Problem —
Continue the text about cable television division revenue from where it stops.

Text passage —
# # # # # # #
Cable television division revenue of $565.9 million for 2006 represents an 11% increase from $507.7 million in 2005; revenue totaled $147.3 million for the fourth quarter of 2006, a 14% increase from $129.0 million for the fourth quarter of 2005. The 2006 revenue increase is due primarily to continued growth in the division’s cable modem revenue and a $3 monthly rate increase for basic cable service at most of its systems, effective February 1, 2006. Hurricane Katrina had an adverse impact on 2005 revenue of approximately $12.5 million, from subscriber losses and the granting of a 30-day service credit granted to the division’s 94,000 pre-hurricane Gulf Coast subscribers. In 2006, subscriber losses from the hurricane resulted in lost revenue of approximately $12.4 million.
# # # # # # #
Dataset content —

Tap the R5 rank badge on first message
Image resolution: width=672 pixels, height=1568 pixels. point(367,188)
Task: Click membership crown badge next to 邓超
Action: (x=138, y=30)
# # # # # # #
Task response —
Cable television division operating income increased in 2006 to $120.0 million, from $76.7 million in 2005. The increase in operating income for 2006 is due to several factors, including the division’s revenue growth and an additional $10.4 million in hurricane-related insurance recoveries recorded during the second quarter of 2006 as a reduction of expense in connection with a final settlement on cable division Hurricane Katrina insurance claims. Also, Hurricane Katrina had an estimated adverse impact of $23.7 million on the cable division’s results in 2005, when the Company recorded $9.6 million in property, plant and equipment losses; incurred an estimated $9.4 million in incremental cleanup, repair and other expenses associated with the hurricane; and experienced an estimated $9.7 million reduction in operating income from subscriber losses and the granting of a 30-day service credit to all of its 94,000 pre-hurricane Gulf Coast subscribers. Offsetting these items, a $5.0 million insurance recovery was recorded for part of the hurricane losses through December 31, 2005 under the Company’s property and business interruption insurance program (this was recorded as a reduction of cable division expense in the fourth quarter of 2005). Cable division results in 2006 continue to include the impact of subscriber losses and expenses as a result of Hurricane Katrina. As noted above, the Company estimates that lost revenue for 2006 was approximately $12.4 million; variable cost savings offset a portion of the lost revenue impact on the cable division’s operating income. The Company also incurred an estimated $5.4 million in incremental cleanup and repair expense in 2006.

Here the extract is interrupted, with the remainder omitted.